▸ **TASK INSTRUCTIONS**
Could the records be returned exactly, with the pictures left out?

▸ **INPUT MATERIAL**
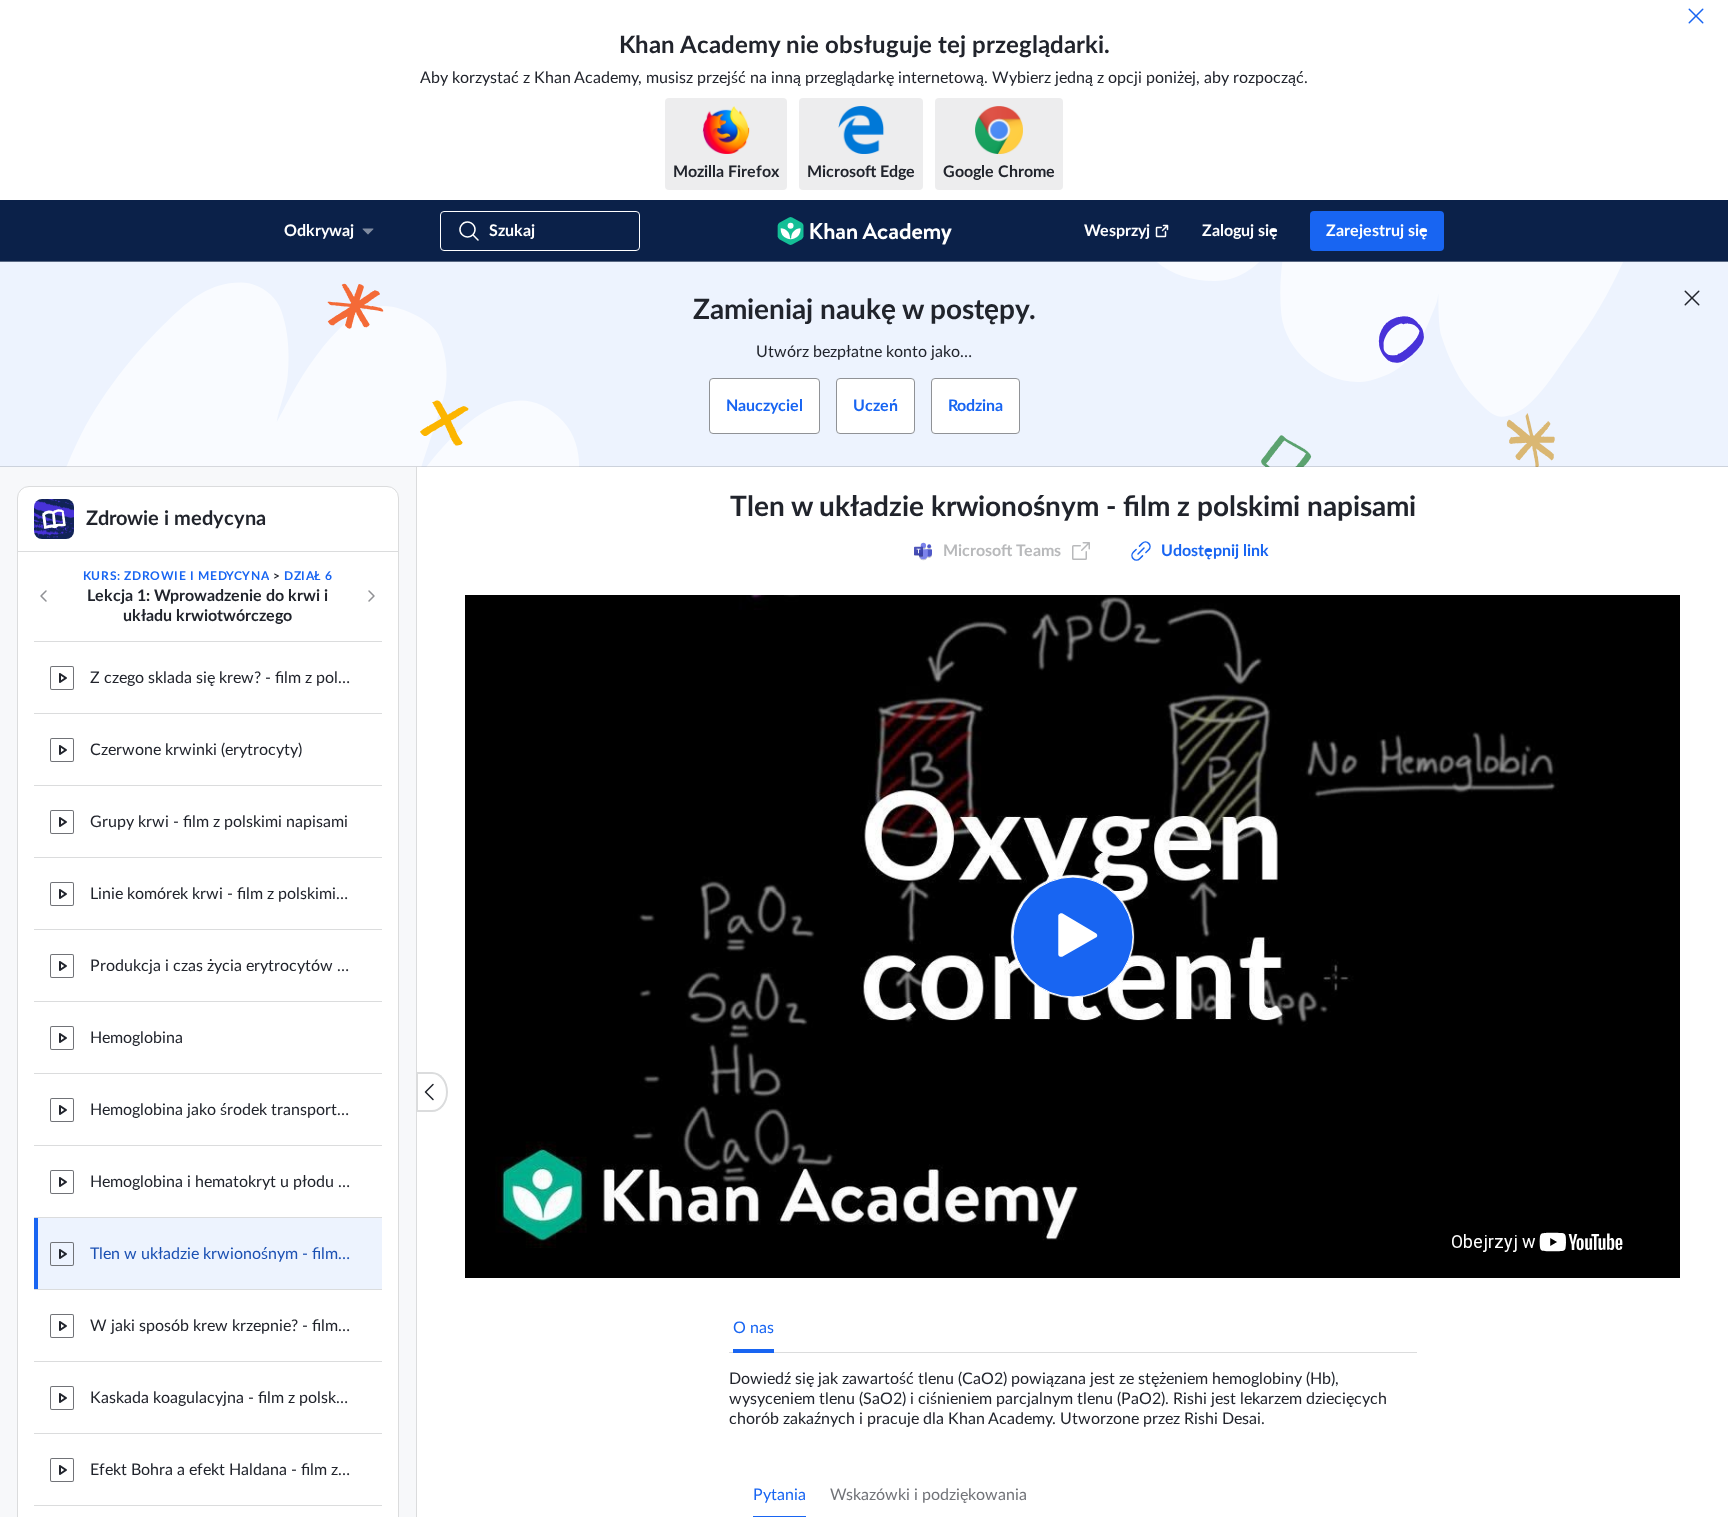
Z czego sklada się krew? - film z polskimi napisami (220, 678)
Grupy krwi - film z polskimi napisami (219, 822)
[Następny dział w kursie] (371, 596)
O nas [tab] (753, 1328)
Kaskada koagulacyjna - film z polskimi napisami (220, 1398)
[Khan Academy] (864, 231)
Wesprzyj (1117, 231)
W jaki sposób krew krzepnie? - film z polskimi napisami (220, 1326)
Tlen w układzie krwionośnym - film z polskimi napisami (220, 1254)
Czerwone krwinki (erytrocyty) (196, 750)
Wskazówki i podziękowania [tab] (928, 1495)
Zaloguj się (1240, 231)
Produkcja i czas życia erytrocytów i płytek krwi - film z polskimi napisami (220, 966)
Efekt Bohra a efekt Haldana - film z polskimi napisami (220, 1470)
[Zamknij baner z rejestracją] (1692, 298)
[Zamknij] (1696, 16)
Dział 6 (308, 576)
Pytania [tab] (779, 1495)
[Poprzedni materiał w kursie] (44, 596)
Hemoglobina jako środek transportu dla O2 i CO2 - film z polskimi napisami (220, 1110)
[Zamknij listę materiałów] (432, 1092)
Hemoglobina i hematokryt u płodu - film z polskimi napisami (220, 1182)
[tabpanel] (1073, 1391)
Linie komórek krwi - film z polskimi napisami (220, 894)
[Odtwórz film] (1072, 936)
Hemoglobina (136, 1038)
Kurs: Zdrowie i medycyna (176, 576)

▸ **EXERCISE RESULT**
Z czego sklada się krew? - film z polskimi napisami (220, 678)
Grupy krwi - film z polskimi napisami (219, 822)
[Następny dział w kursie] (371, 596)
O nas [tab] (753, 1328)
Kaskada koagulacyjna - film z polskimi napisami (220, 1398)
[Khan Academy] (864, 231)
Wesprzyj (1117, 231)
W jaki sposób krew krzepnie? - film z polskimi napisami (220, 1326)
Tlen w układzie krwionośnym - film z polskimi napisami (220, 1254)
Czerwone krwinki (erytrocyty) (196, 750)
Wskazówki i podziękowania [tab] (928, 1495)
Zaloguj się (1240, 231)
Produkcja i czas życia erytrocytów i płytek krwi - film z polskimi napisami (220, 966)
Efekt Bohra a efekt Haldana - film z polskimi napisami (220, 1470)
[Zamknij baner z rejestracją] (1692, 298)
[Zamknij] (1696, 16)
Dział 6 (308, 576)
Pytania [tab] (779, 1495)
[Poprzedni materiał w kursie] (44, 596)
Hemoglobina jako środek transportu dla O2 i CO2 - film z polskimi napisami (220, 1110)
[Zamknij listę materiałów] (432, 1092)
Hemoglobina i hematokryt u płodu - film z polskimi napisami (220, 1182)
[tabpanel] (1073, 1391)
Linie komórek krwi - film z polskimi napisami (220, 894)
[Odtwórz film] (1072, 936)
Hemoglobina (136, 1038)
Kurs: Zdrowie i medycyna (176, 576)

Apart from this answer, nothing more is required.